Assigned task -
Repeat every entry exactly. Leave nothing out.

Dataset records -
|---|

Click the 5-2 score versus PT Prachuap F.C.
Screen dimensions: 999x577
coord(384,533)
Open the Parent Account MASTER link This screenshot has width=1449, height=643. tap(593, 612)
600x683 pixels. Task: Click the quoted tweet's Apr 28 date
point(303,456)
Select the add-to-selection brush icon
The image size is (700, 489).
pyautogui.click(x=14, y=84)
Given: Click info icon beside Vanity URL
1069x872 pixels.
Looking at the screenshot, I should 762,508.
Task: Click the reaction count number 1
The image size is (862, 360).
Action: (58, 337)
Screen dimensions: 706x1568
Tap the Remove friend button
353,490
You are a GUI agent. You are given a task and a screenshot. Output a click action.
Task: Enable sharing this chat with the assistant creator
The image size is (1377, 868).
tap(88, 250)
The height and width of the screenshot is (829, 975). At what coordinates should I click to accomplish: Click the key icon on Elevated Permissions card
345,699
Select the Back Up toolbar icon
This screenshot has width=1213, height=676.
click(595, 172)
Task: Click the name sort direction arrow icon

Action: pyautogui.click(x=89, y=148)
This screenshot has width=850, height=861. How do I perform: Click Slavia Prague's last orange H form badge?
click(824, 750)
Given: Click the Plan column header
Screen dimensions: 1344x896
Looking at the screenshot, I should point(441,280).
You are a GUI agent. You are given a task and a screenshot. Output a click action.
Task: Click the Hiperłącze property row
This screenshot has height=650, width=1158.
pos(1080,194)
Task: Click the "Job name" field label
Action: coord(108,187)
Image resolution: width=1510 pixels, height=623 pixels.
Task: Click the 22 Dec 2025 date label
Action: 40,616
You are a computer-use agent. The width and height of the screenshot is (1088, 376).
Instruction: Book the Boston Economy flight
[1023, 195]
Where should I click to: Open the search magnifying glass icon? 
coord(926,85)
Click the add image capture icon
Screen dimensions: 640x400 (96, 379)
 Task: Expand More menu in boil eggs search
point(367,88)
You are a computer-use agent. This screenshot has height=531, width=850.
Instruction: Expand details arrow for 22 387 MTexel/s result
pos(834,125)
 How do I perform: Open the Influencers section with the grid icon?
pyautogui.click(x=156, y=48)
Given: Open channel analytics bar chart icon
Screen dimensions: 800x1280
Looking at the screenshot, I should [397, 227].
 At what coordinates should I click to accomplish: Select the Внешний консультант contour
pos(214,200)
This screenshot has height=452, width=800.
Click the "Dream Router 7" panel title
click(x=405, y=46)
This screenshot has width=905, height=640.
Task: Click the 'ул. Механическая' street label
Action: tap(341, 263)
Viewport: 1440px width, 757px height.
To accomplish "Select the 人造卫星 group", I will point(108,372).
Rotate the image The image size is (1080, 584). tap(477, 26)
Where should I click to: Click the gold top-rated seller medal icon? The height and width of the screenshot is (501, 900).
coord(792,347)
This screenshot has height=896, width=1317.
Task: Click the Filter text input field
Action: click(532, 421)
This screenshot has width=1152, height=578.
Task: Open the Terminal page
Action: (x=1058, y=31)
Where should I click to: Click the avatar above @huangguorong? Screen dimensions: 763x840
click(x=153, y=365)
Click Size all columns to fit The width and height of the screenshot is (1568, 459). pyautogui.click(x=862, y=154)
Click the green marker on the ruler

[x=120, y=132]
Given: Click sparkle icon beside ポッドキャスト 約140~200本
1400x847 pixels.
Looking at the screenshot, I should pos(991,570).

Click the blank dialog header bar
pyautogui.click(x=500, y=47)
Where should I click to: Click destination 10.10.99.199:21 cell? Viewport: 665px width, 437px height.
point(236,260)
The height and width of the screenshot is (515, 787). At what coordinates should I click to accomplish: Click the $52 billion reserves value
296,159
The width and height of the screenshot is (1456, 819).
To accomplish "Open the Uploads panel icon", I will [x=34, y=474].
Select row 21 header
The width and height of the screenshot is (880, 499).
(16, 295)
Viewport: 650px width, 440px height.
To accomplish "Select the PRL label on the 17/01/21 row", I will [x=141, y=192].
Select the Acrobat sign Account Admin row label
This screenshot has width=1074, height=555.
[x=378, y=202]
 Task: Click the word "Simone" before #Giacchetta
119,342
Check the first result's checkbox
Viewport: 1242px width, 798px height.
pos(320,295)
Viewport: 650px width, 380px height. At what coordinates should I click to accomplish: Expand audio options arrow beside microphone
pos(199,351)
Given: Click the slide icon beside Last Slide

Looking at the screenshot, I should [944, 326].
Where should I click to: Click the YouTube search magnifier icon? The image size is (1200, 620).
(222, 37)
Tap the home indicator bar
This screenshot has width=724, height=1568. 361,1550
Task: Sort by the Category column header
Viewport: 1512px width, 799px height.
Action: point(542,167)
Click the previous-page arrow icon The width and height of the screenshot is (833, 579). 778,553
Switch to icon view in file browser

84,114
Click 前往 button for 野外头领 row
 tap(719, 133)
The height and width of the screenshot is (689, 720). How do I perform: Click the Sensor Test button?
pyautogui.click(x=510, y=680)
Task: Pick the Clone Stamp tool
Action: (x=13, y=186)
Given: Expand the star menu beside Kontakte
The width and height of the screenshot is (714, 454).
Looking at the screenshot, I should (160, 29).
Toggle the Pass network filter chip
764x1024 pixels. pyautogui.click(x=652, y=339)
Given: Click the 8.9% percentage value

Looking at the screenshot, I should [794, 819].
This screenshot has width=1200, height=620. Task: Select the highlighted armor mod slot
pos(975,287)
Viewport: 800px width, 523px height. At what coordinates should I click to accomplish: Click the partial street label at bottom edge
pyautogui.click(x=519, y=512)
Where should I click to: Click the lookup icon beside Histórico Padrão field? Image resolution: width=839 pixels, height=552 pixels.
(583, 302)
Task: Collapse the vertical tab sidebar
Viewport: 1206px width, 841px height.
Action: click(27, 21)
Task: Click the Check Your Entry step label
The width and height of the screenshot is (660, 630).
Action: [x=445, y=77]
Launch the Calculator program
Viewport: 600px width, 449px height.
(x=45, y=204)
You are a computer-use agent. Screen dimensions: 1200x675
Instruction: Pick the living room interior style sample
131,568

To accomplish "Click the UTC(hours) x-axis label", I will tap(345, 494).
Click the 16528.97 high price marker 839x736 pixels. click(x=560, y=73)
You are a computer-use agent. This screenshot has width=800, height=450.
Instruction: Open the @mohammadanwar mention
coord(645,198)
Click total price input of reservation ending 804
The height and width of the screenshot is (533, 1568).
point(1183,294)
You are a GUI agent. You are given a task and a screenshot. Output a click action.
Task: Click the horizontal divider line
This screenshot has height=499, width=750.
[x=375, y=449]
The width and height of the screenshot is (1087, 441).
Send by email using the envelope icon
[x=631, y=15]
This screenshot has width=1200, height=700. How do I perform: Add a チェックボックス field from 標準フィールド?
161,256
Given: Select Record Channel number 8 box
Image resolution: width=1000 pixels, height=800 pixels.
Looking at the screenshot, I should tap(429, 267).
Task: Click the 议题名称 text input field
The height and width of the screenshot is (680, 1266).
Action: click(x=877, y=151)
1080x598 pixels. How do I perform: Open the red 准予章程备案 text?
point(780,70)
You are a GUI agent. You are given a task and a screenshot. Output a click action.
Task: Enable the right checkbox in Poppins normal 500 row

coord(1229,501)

|---|

Reply to the exercise -
Click the 5-2 score versus PT Prachuap F.C.
Screen dimensions: 999x577
coord(384,533)
Open the Parent Account MASTER link This screenshot has width=1449, height=643. tap(593, 612)
600x683 pixels. Task: Click the quoted tweet's Apr 28 date
point(303,456)
Select the add-to-selection brush icon
The image size is (700, 489).
pyautogui.click(x=14, y=84)
Given: Click info icon beside Vanity URL
1069x872 pixels.
Looking at the screenshot, I should 762,508.
Task: Click the reaction count number 1
The image size is (862, 360).
Action: (58, 337)
Screen dimensions: 706x1568
Tap the Remove friend button
353,490
You are a GUI agent. You are given a task and a screenshot. Output a click action.
Task: Enable sharing this chat with the assistant creator
The image size is (1377, 868).
tap(88, 250)
The height and width of the screenshot is (829, 975). At what coordinates should I click to accomplish: Click the key icon on Elevated Permissions card
345,699
Select the Back Up toolbar icon
This screenshot has width=1213, height=676.
click(595, 172)
Task: Click the name sort direction arrow icon

Action: pyautogui.click(x=89, y=148)
This screenshot has width=850, height=861. How do I perform: Click Slavia Prague's last orange H form badge?
click(824, 750)
Given: Click the Plan column header
Screen dimensions: 1344x896
Looking at the screenshot, I should point(441,280).
You are a GUI agent. You are given a task and a screenshot. Output a click action.
Task: Click the Hiperłącze property row
This screenshot has height=650, width=1158.
pos(1080,194)
Task: Click the "Job name" field label
Action: coord(108,187)
Image resolution: width=1510 pixels, height=623 pixels.
Task: Click the 22 Dec 2025 date label
Action: 40,616
You are a computer-use agent. The width and height of the screenshot is (1088, 376).
Instruction: Book the Boston Economy flight
[1023, 195]
Where should I click to: Open the search magnifying glass icon? 
coord(926,85)
Click the add image capture icon
Screen dimensions: 640x400 (96, 379)
 Task: Expand More menu in boil eggs search
point(367,88)
You are a computer-use agent. This screenshot has height=531, width=850.
Instruction: Expand details arrow for 22 387 MTexel/s result
pos(834,125)
 How do I perform: Open the Influencers section with the grid icon?
pyautogui.click(x=156, y=48)
Given: Open channel analytics bar chart icon
Screen dimensions: 800x1280
Looking at the screenshot, I should [397, 227].
 At what coordinates should I click to accomplish: Select the Внешний консультант contour
pos(214,200)
This screenshot has height=452, width=800.
Click the "Dream Router 7" panel title
click(x=405, y=46)
This screenshot has width=905, height=640.
Task: Click the 'ул. Механическая' street label
Action: tap(341, 263)
Viewport: 1440px width, 757px height.
To accomplish "Select the 人造卫星 group", I will point(108,372).
Rotate the image The image size is (1080, 584). tap(477, 26)
Where should I click to: Click the gold top-rated seller medal icon? The height and width of the screenshot is (501, 900).
coord(792,347)
This screenshot has height=896, width=1317.
Task: Click the Filter text input field
Action: click(532, 421)
This screenshot has width=1152, height=578.
Task: Open the Terminal page
Action: (x=1058, y=31)
Where should I click to: Click the avatar above @huangguorong? Screen dimensions: 763x840
click(x=153, y=365)
Click Size all columns to fit The width and height of the screenshot is (1568, 459). pyautogui.click(x=862, y=154)
Click the green marker on the ruler

[x=120, y=132]
Given: Click sparkle icon beside ポッドキャスト 約140~200本
1400x847 pixels.
Looking at the screenshot, I should pos(991,570).

Click the blank dialog header bar
pyautogui.click(x=500, y=47)
Where should I click to: Click destination 10.10.99.199:21 cell? Viewport: 665px width, 437px height.
point(236,260)
The height and width of the screenshot is (515, 787). At what coordinates should I click to accomplish: Click the $52 billion reserves value
296,159
The width and height of the screenshot is (1456, 819).
To accomplish "Open the Uploads panel icon", I will [x=34, y=474].
Select row 21 header
The width and height of the screenshot is (880, 499).
(16, 295)
Viewport: 650px width, 440px height.
To accomplish "Select the PRL label on the 17/01/21 row", I will [x=141, y=192].
Select the Acrobat sign Account Admin row label
This screenshot has width=1074, height=555.
[x=378, y=202]
 Task: Click the word "Simone" before #Giacchetta
119,342
Check the first result's checkbox
Viewport: 1242px width, 798px height.
pos(320,295)
Viewport: 650px width, 380px height. At what coordinates should I click to accomplish: Expand audio options arrow beside microphone
pos(199,351)
Given: Click the slide icon beside Last Slide

Looking at the screenshot, I should [944, 326].
Where should I click to: Click the YouTube search magnifier icon? The image size is (1200, 620).
(222, 37)
Tap the home indicator bar
This screenshot has width=724, height=1568. 361,1550
Task: Sort by the Category column header
Viewport: 1512px width, 799px height.
Action: point(542,167)
Click the previous-page arrow icon The width and height of the screenshot is (833, 579). 778,553
Switch to icon view in file browser

84,114
Click 前往 button for 野外头领 row
 tap(719, 133)
The height and width of the screenshot is (689, 720). How do I perform: Click the Sensor Test button?
pyautogui.click(x=510, y=680)
Task: Pick the Clone Stamp tool
Action: (x=13, y=186)
Given: Expand the star menu beside Kontakte
The width and height of the screenshot is (714, 454).
Looking at the screenshot, I should (160, 29).
Toggle the Pass network filter chip
764x1024 pixels. pyautogui.click(x=652, y=339)
Given: Click the 8.9% percentage value

Looking at the screenshot, I should [794, 819].
This screenshot has width=1200, height=620. Task: Select the highlighted armor mod slot
pos(975,287)
Viewport: 800px width, 523px height. At what coordinates should I click to accomplish: Click the partial street label at bottom edge
pyautogui.click(x=519, y=512)
Where should I click to: Click the lookup icon beside Histórico Padrão field? Image resolution: width=839 pixels, height=552 pixels.
(583, 302)
Task: Collapse the vertical tab sidebar
Viewport: 1206px width, 841px height.
Action: click(27, 21)
Task: Click the Check Your Entry step label
The width and height of the screenshot is (660, 630).
Action: [x=445, y=77]
Launch the Calculator program
Viewport: 600px width, 449px height.
(x=45, y=204)
You are a computer-use agent. Screen dimensions: 1200x675
Instruction: Pick the living room interior style sample
131,568

To accomplish "Click the UTC(hours) x-axis label", I will tap(345, 494).
Click the 16528.97 high price marker 839x736 pixels. click(x=560, y=73)
You are a computer-use agent. This screenshot has width=800, height=450.
Instruction: Open the @mohammadanwar mention
coord(645,198)
Click total price input of reservation ending 804
The height and width of the screenshot is (533, 1568).
point(1183,294)
You are a GUI agent. You are given a task and a screenshot. Output a click action.
Task: Click the horizontal divider line
This screenshot has height=499, width=750.
[x=375, y=449]
The width and height of the screenshot is (1087, 441).
Send by email using the envelope icon
[x=631, y=15]
This screenshot has width=1200, height=700. How do I perform: Add a チェックボックス field from 標準フィールド?
161,256
Given: Select Record Channel number 8 box
Image resolution: width=1000 pixels, height=800 pixels.
Looking at the screenshot, I should tap(429, 267).
Task: Click the 议题名称 text input field
The height and width of the screenshot is (680, 1266).
Action: click(x=877, y=151)
1080x598 pixels. How do I perform: Open the red 准予章程备案 text?
point(780,70)
You are a GUI agent. You are given a task and a screenshot. Output a click action.
Task: Enable the right checkbox in Poppins normal 500 row

coord(1229,501)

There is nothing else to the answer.